Pulling into the Dahab bus station late in the disorienting evening, we all just jumped in the back of the first truck willing to give us a ride into the resort area for an Egyptian Pound apiece (about $0.16), so we zoomed off into the night, giggling when we realized that noone had specified a destination for the driver, and furthermore noone really cared where we ended up. Chance and circumstance, and perhaps the backsheeh offered to the driver by the hotel curators, brought us to the "Penguin resort", a full scale dive center / restaurant / hotel / massage parlor directly on the beach, lacking only the bike rentals, souvenir stand, and high-speed internet -- all of which could easily be aquired with only a 30 second walk along the strip, passing by falafel stands and used book stores on the way.
Settling for a cheapo room (knowing that after the cardboard backpacker ghettos that I endured in rural china while delirious with dysentary and only a trough in which to shit, this would be as comfortable as a camel trek in giza), we negotiated the pricing for dives tomorrow, and crashed out after signing our next of kin away to the PADI beaurocrats, stating that we've never had decompression sickness, subcutaneous emphysemia, or a hangnail that might cause the aforementioned diving related injuries. (eventhough the latter of the two was exactly what I had incurred while cave diving in Florida ... but that is just between you and I and whoever else has the (mis)fortune of sumbling across this whimsical blog...)
Some people are accusing me of being a dive snob, which I must agree to since when asked how the dive was, I tend to say it was good, but nothing like the Indonesian treasures of Lembeh, Bunaken, and Komodo.
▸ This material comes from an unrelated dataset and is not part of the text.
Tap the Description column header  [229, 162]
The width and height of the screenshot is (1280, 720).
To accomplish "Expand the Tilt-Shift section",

Ah well... still getting wet and looking at amazing fish that are often so dense that they obsure visibility!
And there are some of the most large and beautiful christmas tree worms that I have ever seen -- and of course I giggle in boyish delight (as much as you can with a regulator in your mouth) each time that I swoosh water at the worm and it sicks itself into it's shell in a flash.
In the evenings, after taking a necessary "disco nap", I've been cruising out to the dance clubs to boogey down inside the big boat with the best beats in town.
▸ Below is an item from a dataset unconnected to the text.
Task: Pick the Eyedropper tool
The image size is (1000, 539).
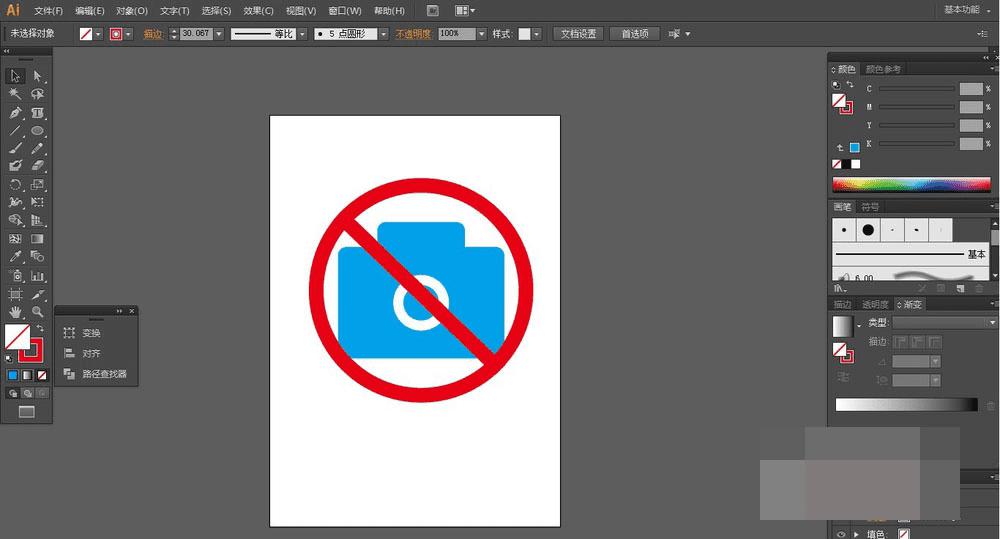Action: (x=15, y=257)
Live has pleasantly slipped into the routine of waking for a breakfast of falafel sandwiches, diving, reading, diving, more falafel, napping, dancing, and sleep. Intermittently there are joys of watching the divemaster pausing at a cleaning station where the fish did not discriminate between his mouth and that of the other pelagics, and decided to go in for a feast:
With wonderful diving like this, I will definitely stick around for a while -- geez, where else do you get to see the garden eels poking their shy heads out of their sandy holes to dance in the current?
And what fun to dive in the blue hole swim-throughs!